- [SUPPLIED MATERIAL]

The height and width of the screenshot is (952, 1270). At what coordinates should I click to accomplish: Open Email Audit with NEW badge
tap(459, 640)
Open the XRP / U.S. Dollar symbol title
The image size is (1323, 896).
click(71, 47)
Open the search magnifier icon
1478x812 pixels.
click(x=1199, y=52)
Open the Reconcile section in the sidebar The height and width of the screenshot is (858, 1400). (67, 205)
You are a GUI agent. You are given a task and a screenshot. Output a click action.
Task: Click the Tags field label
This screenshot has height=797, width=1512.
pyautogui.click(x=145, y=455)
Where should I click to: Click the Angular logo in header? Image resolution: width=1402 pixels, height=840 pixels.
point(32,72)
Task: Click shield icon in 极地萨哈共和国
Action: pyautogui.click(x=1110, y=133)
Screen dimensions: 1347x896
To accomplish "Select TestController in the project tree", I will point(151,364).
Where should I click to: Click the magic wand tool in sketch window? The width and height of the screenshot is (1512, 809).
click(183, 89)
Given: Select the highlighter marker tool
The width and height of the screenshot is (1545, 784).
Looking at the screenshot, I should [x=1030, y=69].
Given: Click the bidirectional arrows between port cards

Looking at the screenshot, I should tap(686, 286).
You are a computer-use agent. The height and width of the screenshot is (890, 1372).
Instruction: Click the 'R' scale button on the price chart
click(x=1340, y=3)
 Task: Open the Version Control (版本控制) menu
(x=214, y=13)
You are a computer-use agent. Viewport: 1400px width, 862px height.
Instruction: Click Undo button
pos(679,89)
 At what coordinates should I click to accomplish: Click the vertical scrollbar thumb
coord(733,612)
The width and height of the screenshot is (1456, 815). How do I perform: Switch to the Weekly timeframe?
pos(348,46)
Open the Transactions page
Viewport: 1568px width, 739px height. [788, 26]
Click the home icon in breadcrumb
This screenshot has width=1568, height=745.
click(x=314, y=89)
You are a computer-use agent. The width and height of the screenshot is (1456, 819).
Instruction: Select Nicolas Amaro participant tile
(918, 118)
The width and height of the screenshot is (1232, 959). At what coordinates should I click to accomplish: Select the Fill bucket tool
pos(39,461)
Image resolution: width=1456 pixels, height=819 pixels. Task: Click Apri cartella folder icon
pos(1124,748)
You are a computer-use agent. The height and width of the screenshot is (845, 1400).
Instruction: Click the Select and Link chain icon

- [TASK] Exactly as written, restate every record in the listing.

- [PROBLEM SOLUTION]
The height and width of the screenshot is (952, 1270). At what coordinates should I click to accomplish: Open Email Audit with NEW badge
tap(459, 640)
Open the XRP / U.S. Dollar symbol title
The image size is (1323, 896).
click(71, 47)
Open the search magnifier icon
1478x812 pixels.
click(x=1199, y=52)
Open the Reconcile section in the sidebar The height and width of the screenshot is (858, 1400). (67, 205)
You are a GUI agent. You are given a task and a screenshot. Output a click action.
Task: Click the Tags field label
This screenshot has height=797, width=1512.
pyautogui.click(x=145, y=455)
Where should I click to: Click the Angular logo in header? Image resolution: width=1402 pixels, height=840 pixels.
point(32,72)
Task: Click shield icon in 极地萨哈共和国
Action: pyautogui.click(x=1110, y=133)
Screen dimensions: 1347x896
To accomplish "Select TestController in the project tree", I will point(151,364).
Where should I click to: Click the magic wand tool in sketch window? The width and height of the screenshot is (1512, 809).
click(183, 89)
Given: Select the highlighter marker tool
The width and height of the screenshot is (1545, 784).
Looking at the screenshot, I should [x=1030, y=69].
Given: Click the bidirectional arrows between port cards

Looking at the screenshot, I should tap(686, 286).
You are a computer-use agent. The height and width of the screenshot is (890, 1372).
Instruction: Click the 'R' scale button on the price chart
click(x=1340, y=3)
 Task: Open the Version Control (版本控制) menu
(x=214, y=13)
You are a computer-use agent. Viewport: 1400px width, 862px height.
Instruction: Click Undo button
pos(679,89)
 At what coordinates should I click to accomplish: Click the vertical scrollbar thumb
coord(733,612)
The width and height of the screenshot is (1456, 815). How do I perform: Switch to the Weekly timeframe?
pos(348,46)
Open the Transactions page
Viewport: 1568px width, 739px height. [788, 26]
Click the home icon in breadcrumb
This screenshot has width=1568, height=745.
click(x=314, y=89)
You are a computer-use agent. The width and height of the screenshot is (1456, 819).
Instruction: Select Nicolas Amaro participant tile
(918, 118)
The width and height of the screenshot is (1232, 959). At what coordinates should I click to accomplish: Select the Fill bucket tool
pos(39,461)
Image resolution: width=1456 pixels, height=819 pixels. Task: Click Apri cartella folder icon
pos(1124,748)
You are a computer-use agent. The height and width of the screenshot is (845, 1400).
Instruction: Click the Select and Link chain icon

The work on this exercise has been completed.